Igualmente grave foi o fato de que o CAT foi construído em cima do reservatório de água e da subestação de energia elétrica que abasteciam a fábrica de gelo do Terminal, desativada desde 2016 (ver figura abaixo). O reservatório tinha capacidade de 400 m³ e a subestação rebaixava a tensão de 13.800 V para 2.400 V. Sem ambas, a fábrica está impedida de fornecer um dos insumos mais importantes para a pesca, que é o gelo. Quando funcionava, a fábrica comercializava gelo a R$ 2,00 a caixa e permitia a comercialização do peixe mais barata. Além disso, desde sua inauguração, a fábrica de gelo sempre foi superavitária, contribuindo para a sustentabilidade econômica do TPPS.
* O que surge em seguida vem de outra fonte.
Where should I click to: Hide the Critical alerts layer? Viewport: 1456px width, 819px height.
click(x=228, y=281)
Construção do CAT em cima de onde estavam o reservatório de água (2) e a subestação de energia (3) da fábrica de gelo (1) do Terminal Pesqueiro.
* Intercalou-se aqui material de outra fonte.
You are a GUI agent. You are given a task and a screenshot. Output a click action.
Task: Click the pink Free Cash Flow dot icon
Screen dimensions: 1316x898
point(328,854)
Para completar os danos à atividade pesqueira, o vídeo abaixo,  disponível no site da Associação de Apoio ao Terminal Público de Pesca de Santos (ATPS), mostra as consequências da obra do CAT para o comércio atacadista que ocorria em torno do antigo Mercado de Peixes, demolido parcialmente. Agora, este comércio que ocorre todas as terças, quintas e sábados, entre 4 e 6 horas da madrugada, fica espremido no lado sul da praça Gago Coutinho, devido à mudança do geométrico da praça, resultante do projeto do CAT. Além de provocar transtorno ao trânsito, o comércio é realizado no meio do leito carroçável, inclusive levando riscos aos milhares de ciclistas que por ali transitam.


Em vídeo, a ATPS mostra o caos viário do comércio atacadista de pescado, na Praça Gago Coutinho.
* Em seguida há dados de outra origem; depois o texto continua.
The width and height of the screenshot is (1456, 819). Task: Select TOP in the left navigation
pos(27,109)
A obra do CAT exigiu a prévia aprovação de um Estudo de Impacto de Vizinhança (EIV), nos termos da Lei Federal nº 10.257/2010, Estatuto da Cidade, e da Lei Municipal que disciplina a matéria, Lei Complementar nº793/2013. O EIV do CAT, que pode ser acessado aqui, não previu as consequências da redução do terreno do TPPS, nem a demolição da infraestrutura da fábrica de gelo, nem tampouco os impactos viários denunciados pela ATPS. 

A obra do CAT só foi possível graças a uma mudança pontual na Lei de Ordenamento do Uso e da Ocupação do Solo da Área Insular de Santos, Lei Complementar nº 1.006/2018, que permitiu a celebração de um termo de compromisso entre uma empresa do Grupo Mendes e a Prefeitura, mediante o qual, o grupo empresarial poderia obter a liberação para outros usos, do terreno onde antes funcionava o Mendes Convention Center. Este termo, celebrado em 15/10/2018, previu uma série de contrapartidas a serem prestadas pela empresa, dentre elas a construção do CAT. Conforme a negociação, o CAT será repassado para o município que está tentando passar sua administração para a iniciativa privada. Para isso, já realizou uma licitação, que deu deserta. Ou seja, até o momento, não apareceu empresa interessada em explorar o CAT e Santos corre o risco de ficar com um abacaxi nas mãos. Alíás, uma transferência de abacaxi privado para a esfera pública, pois o Grupo Mendes só teve interesse na negociação, porque a alteração da Lei de Uso do Solo garantiu a mudança de uso do imóvel onde antes funcionava o Mendes Convention Center, que agora poderá ser locado para outras atividades. Caso a Prefeitura não encontre um interessado pelo CAT, todos os danos à cadeia produtiva do pescado terão sido em vão e o município ainda arcará com o prejuízo de manter a enorme estrutura que está sendo construída na Ponta da Praia.